**DATA TO PROCESS**
^^^^^^^^

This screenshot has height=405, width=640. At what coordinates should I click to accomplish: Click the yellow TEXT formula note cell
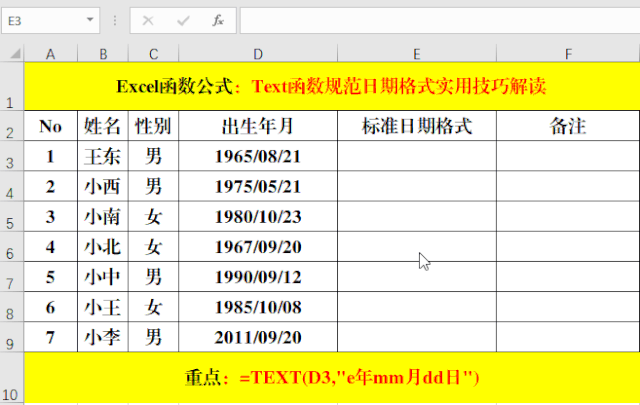(x=331, y=378)
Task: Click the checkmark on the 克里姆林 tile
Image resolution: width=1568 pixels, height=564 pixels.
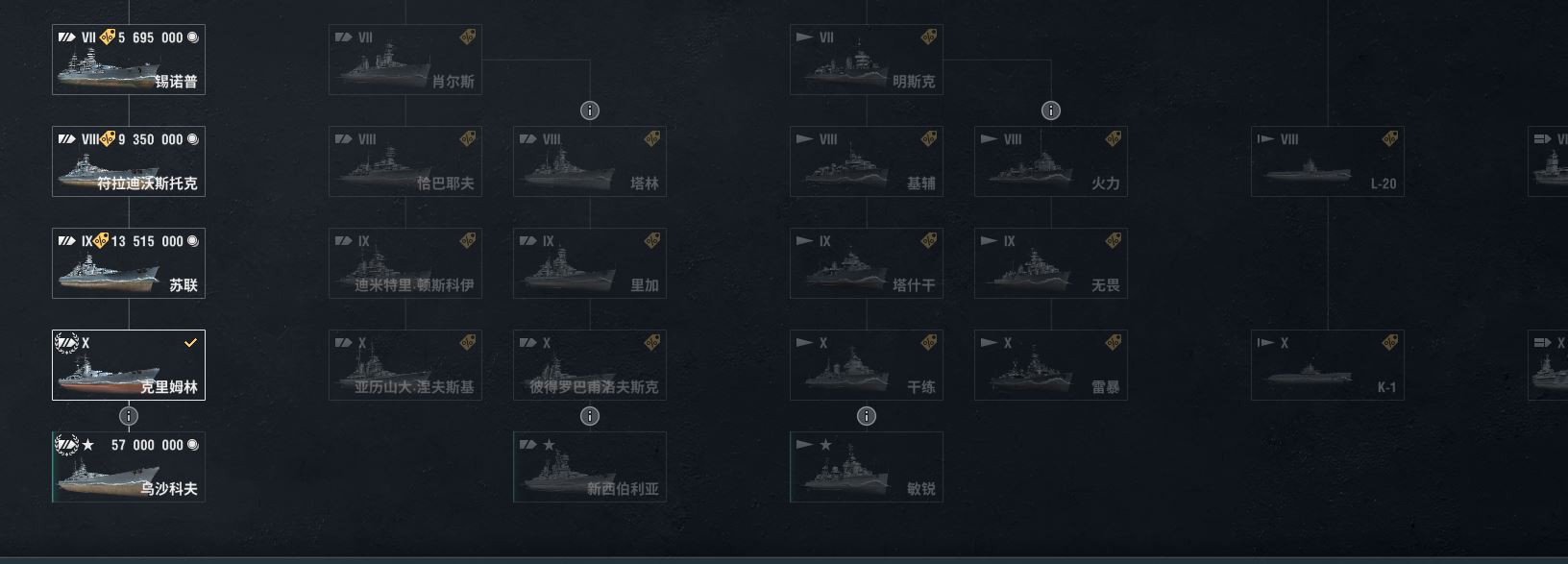Action: (x=190, y=343)
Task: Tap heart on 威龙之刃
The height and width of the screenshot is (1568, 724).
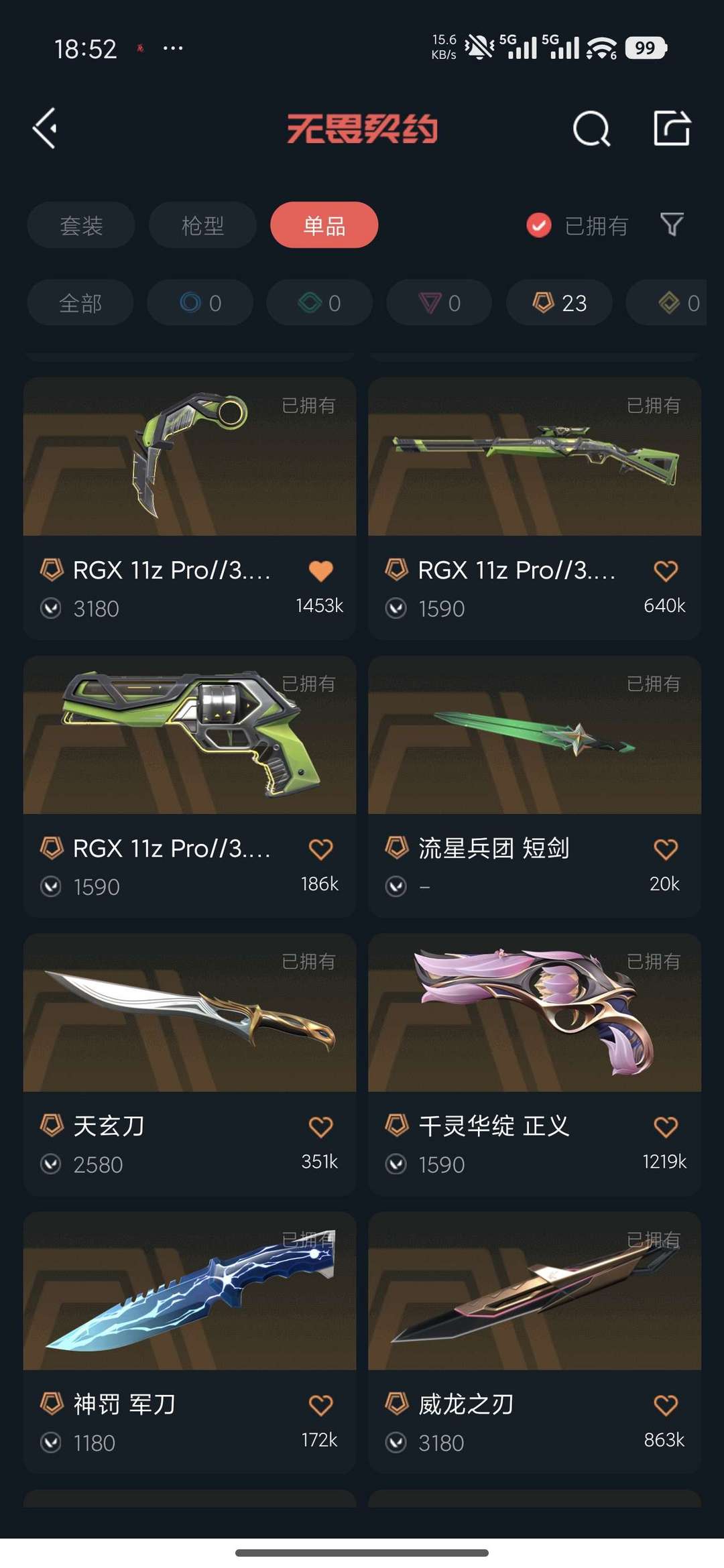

^^^^^^^^

**EXERCISE INSTRUCTIONS**
Find each line above that contains "Task", and copy those lines.

**ANSWER FOR THIS EXERCISE**
Task: Click the checkmark on the 克里姆林 tile
Task: Tap heart on 威龙之刃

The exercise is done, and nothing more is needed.